Until You Play Cat in the Box You Are Simultaneously a Winner and a Loser

At Gen Con this year, I ran into a teenaged girl who was very excited to show me (or anyone in sight) that she had bought Cat in the Box: Deluxe Edition, because it was “cute” and had a cat on the cover. Maybe she really knew what a brilliant but challenging game was in the box and didn’t just buy it for the adorable box art. If so, I hope she forgives me for thinking, “oh, I really hope you know what you just bought.” I love this game, but Silly Cat Game it is not.
Cat in the Box, which is a new version of a game first published in Japan in 2020, is a trick-taking game that takes inspiration from the (in)famous thought experiment by physicist Erwin Schrödinger known as Schrödinger’s cat. In this hypothetical situation, there’s a cat in the box with a radioactive substance that has a 50% chance of having one of its atoms decay in a one-hour period. If that happens, a device within the box will shatter a glass with hydrocyanic acid (a.k.a., cyanide gas) in it, killing the cat. You can’t know if the cat is alive or dead until you open the box, but by doing so—observing the experiment—you also affect the experiment’s outcome, condensing all possible states, meaning the two where the cat is alive or the cat is dead, into one. The interpretations of this experiment vary depending on the school of quantum mechanics; one holds that the cat is both simultaneously alive and dead in the box, which, I contend, is not a thing.
Anyway, Cat in the Box turns this concept into a core part of game play: The cards don’t have suits (colors) until they’re played.

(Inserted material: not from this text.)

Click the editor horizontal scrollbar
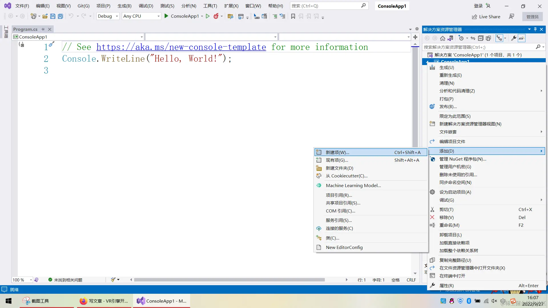 pos(229,280)
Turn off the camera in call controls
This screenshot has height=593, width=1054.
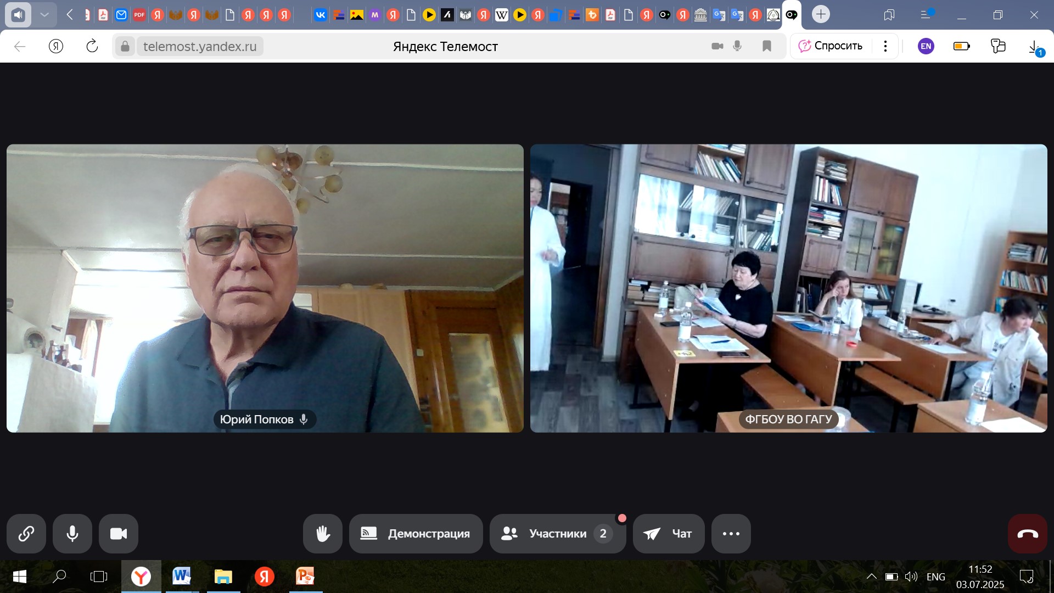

They could be any of the four suits in the game until they’re observed by all players. When you play a card from your hand, you declare its suit. That specific suit-number combination must not have been played already in that round, and the player playing that card must still have that suit active—meaning that they haven’t previously declared themselves to be out of that suit. Otherwise, anything goes. The red suit is always the trump suit, and players must follow suit if they “can.” Of course, you can usually follow suit unless that entire color has been played in the current round, but you may choose not to do so for strategic reasons.